Well, I am here to report that after two years of persistent upward inflationary movements, the economies Producer Price Index (PPI), which measures the average change over time in the prices received by domestic producers for the production of their goods and services improved in the month of July. The PPI for Ghana reports the price indices with reference to September 2006, the base period. Ghana is still far off from its former single digit inflationary figures that it last enjoys in November 2012. But it is nonetheless a clear and strong indication of what the future holds.
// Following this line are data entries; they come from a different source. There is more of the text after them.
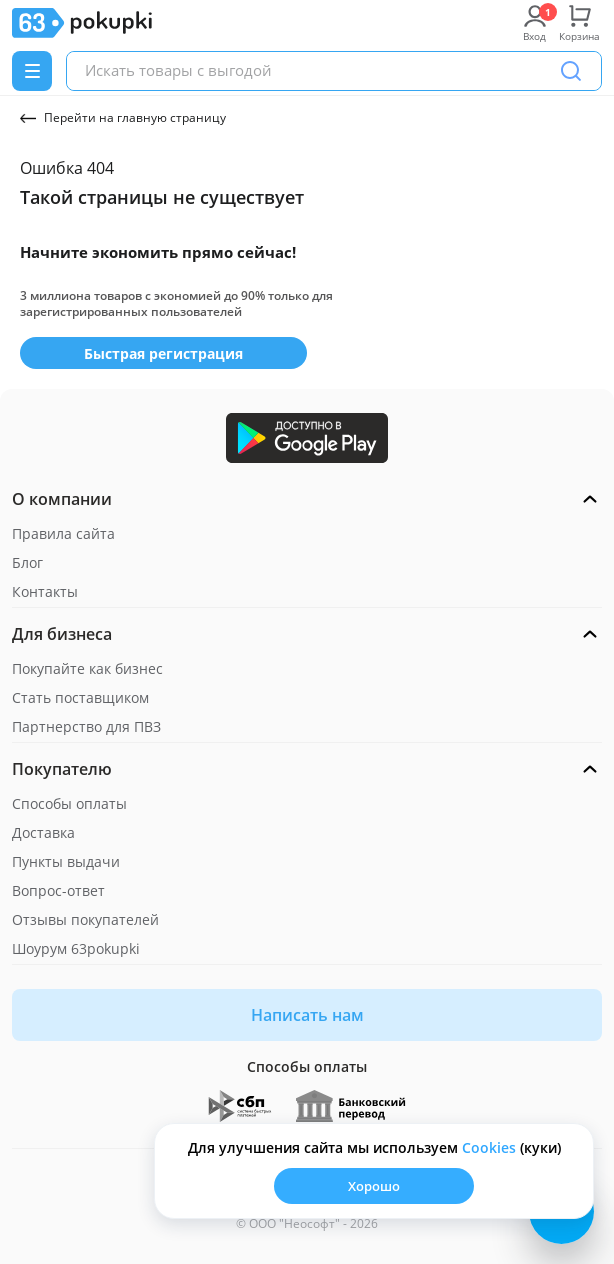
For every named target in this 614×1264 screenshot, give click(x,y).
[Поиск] (571, 71)
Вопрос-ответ (58, 890)
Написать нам (307, 1015)
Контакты (45, 591)
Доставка (43, 832)
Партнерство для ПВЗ (86, 726)
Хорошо (374, 1186)
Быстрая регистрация (163, 353)
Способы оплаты (69, 803)
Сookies (489, 1147)
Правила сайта (63, 533)
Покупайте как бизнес (87, 668)
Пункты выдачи (66, 861)
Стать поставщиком (80, 697)
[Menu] (32, 71)
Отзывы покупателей (85, 919)
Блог (27, 562)
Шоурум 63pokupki (76, 948)
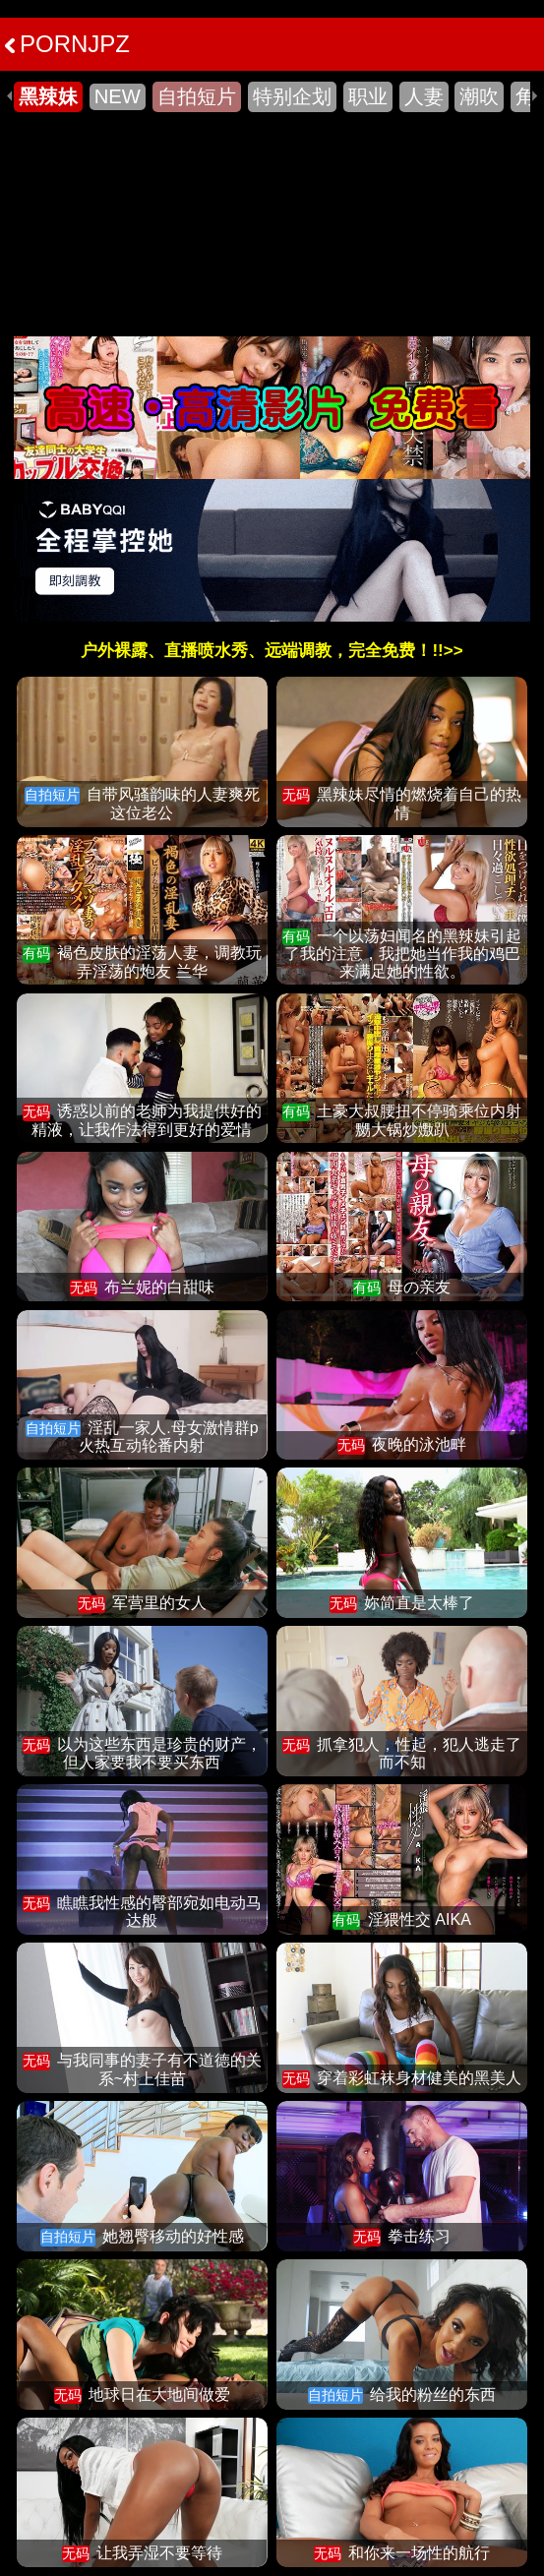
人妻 (424, 96)
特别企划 (292, 96)
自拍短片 (196, 96)
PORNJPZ (67, 43)
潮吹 (479, 96)
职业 (368, 96)
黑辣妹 (48, 96)
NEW (117, 96)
- Rate of decline: The Ghana annual Producer Price Inflation fell sharply to 10.6 percent in July from 23.1 percent the previous month, the national statistics office said on Wednesday, representing a decline of 12.5 percentage point relative to the rate recorded in June 2015.
- Highest year-on-year increase: The manufacturing sub-sector recorded the highest year-on-year producer price inflation rate of 13.5 per cent, followed by the utilities sub-sector with 7.3 per cent.
- Lowest year-on-year inflation rate: The mining and the quarrying sub-sector recorded the lowest year-on-year inflation rate of 1.5 per cent.
- Highest inflation rate: The monthly changes in the producer price index indicated that manufacturing recorded the highest inflation rate of 3.1 per cent, followed by the utilities sub-sector with 0.1 per cent.
- Lowest producer inflation rate: The mining and the quarrying sub-sector recorded the lowest producer inflation rate of -18.3 percent.
- Reduced input(fuel) costs
- Sustained fiscal and monetary policies to stabilize the Cedi
- Improved Donor Support
- Increasing Investor Confidence, etc.
Importance of PPI to Investors, Consumers and Governments
- Declining Inflation helps the Cedi: Inflation is associated with currency depreciation/appreciation as well. Suppose the price level increases by 40% in the Ghana, while the price levels of its trading partners remain relatively stable. Ghanaian goods will seem very expensive to foreigners, while Ghanaian citizens will increase their purchase of relatively cheap foreign goods (and vice-versa). The Ghanaian Cedi will depreciate as a result. Hence improving inflation rates will all things being equal, help slow down, and ultimately mitigate against the depreciation of the Cedi.
- Improved real income: Inflation affects different people in different ways and to different extents. But what it means for everyone is that real incomes fall when prices rise. This is so for the country as well as for individuals. Inflation reduces the consumers ‘purchasing power’, meaning that people need more money to buy the same basket of goods and services they had purchased prior to the rise in prices. So when the Bank of Ghana reports that inflation was for example 10%, it is actually saying that incomes have fallen by 10% in real terms. Hence as inflation improves or declines, real incomes and purchasing power of consumers also improves.
- Sector visibility and insight: PPI provides good breakdowns for investors in the companies surveyed in the mining, commodity info, some services sectors.
- Impact on financial markets: Improving inflation can result in positive market movements since it is usually interpreted to mean that, consumers should begin to start spending more on goods and services in the economy thereby improving corporate revenues in the long run.
- Important indicator: Inflation is probably the second-most watched indicator after unemployment data, as it helps investors deduce the future direction of monetary policy.
- Helps Predict CPI: The core PPI can serve multiple roles in improving investment-making decisions because it can serve as a leading indicator for CPI. Most cost increases or decreases that are experienced by producers and retailers will be passed on to customers, which the CPI could later validate. Investors look at PPI to get a sneak preview of CPI and overall future inflation rates going forward.
So in conclusion, declining PPI is a very positive economic indication of things to come. Hopefully it will help in increasing the pace of the countries economic recovery.